From start to finish, set down the entries below exactly, leaving out the pictures.

START Dataset records

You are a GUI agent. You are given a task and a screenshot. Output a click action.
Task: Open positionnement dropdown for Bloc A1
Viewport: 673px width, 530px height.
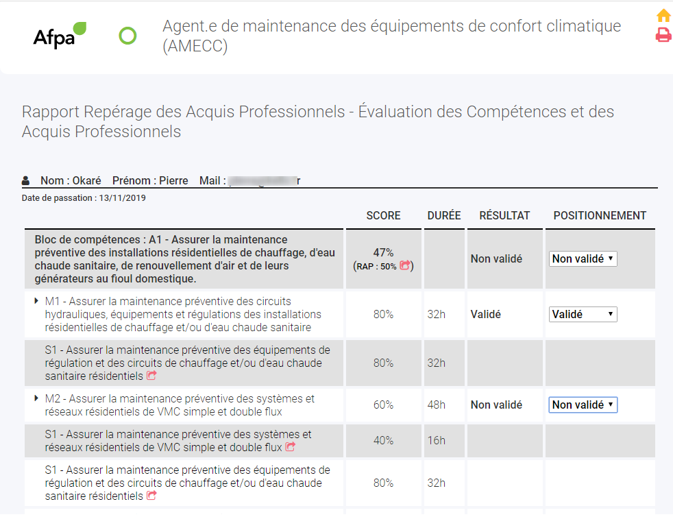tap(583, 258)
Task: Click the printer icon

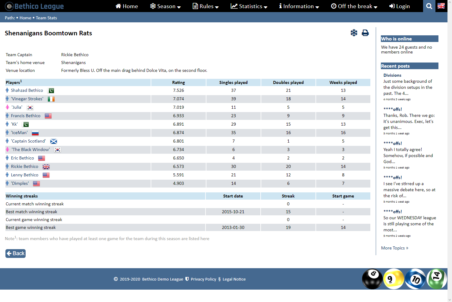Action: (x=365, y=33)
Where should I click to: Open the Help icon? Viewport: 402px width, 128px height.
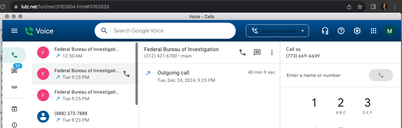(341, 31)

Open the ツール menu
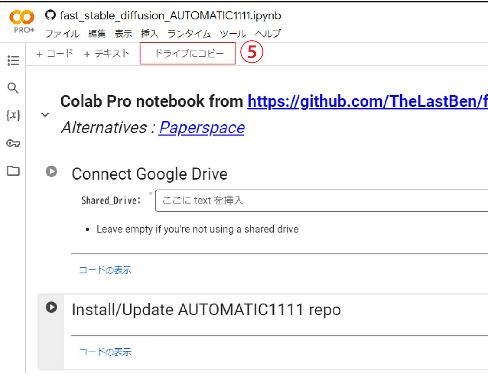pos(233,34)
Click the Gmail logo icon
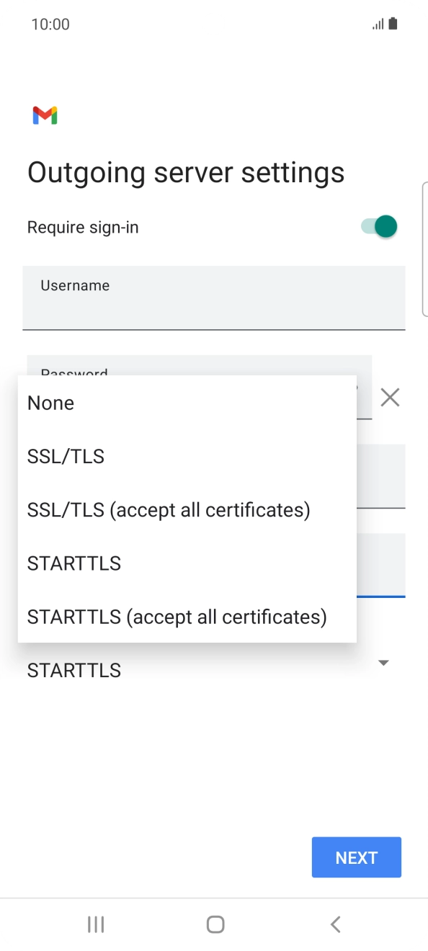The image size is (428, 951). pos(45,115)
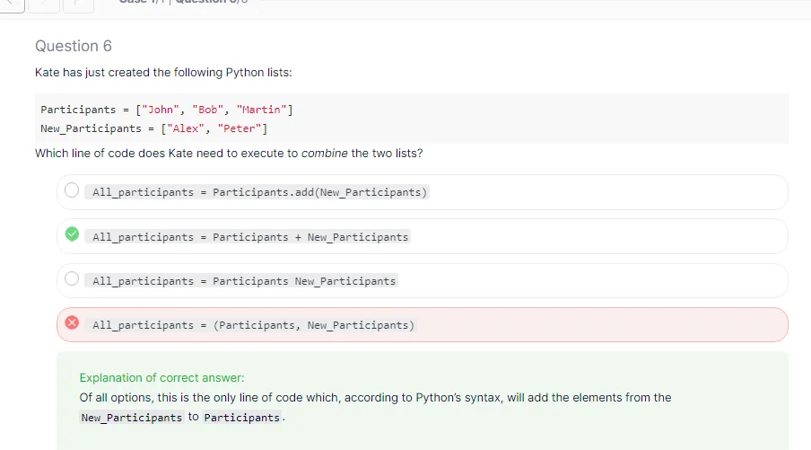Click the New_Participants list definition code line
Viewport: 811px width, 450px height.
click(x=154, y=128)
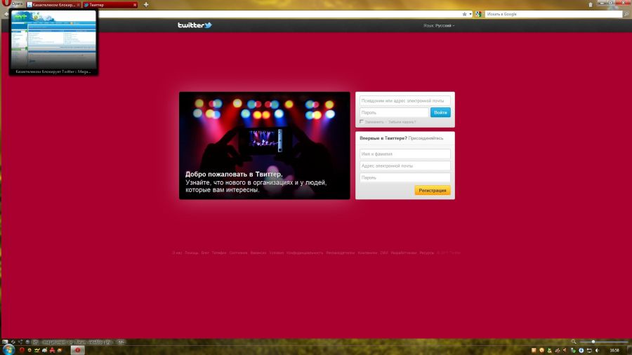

END Dataset records

Response area:
You are a GUI agent. You are given a task and a screenshot. Output a click action.
Task: Open positionnement dropdown for Bloc A1
Viewport: 673px width, 530px height.
tap(583, 258)
Task: Click the printer icon

Action: (x=365, y=33)
Where should I click to: Open the Help icon? Viewport: 402px width, 128px height.
(341, 31)

Open the ツール menu
pos(233,34)
Click the Gmail logo icon
The image size is (428, 951). pos(45,115)
Click the New_Participants list definition code line
Viewport: 811px width, 450px height.
click(x=154, y=128)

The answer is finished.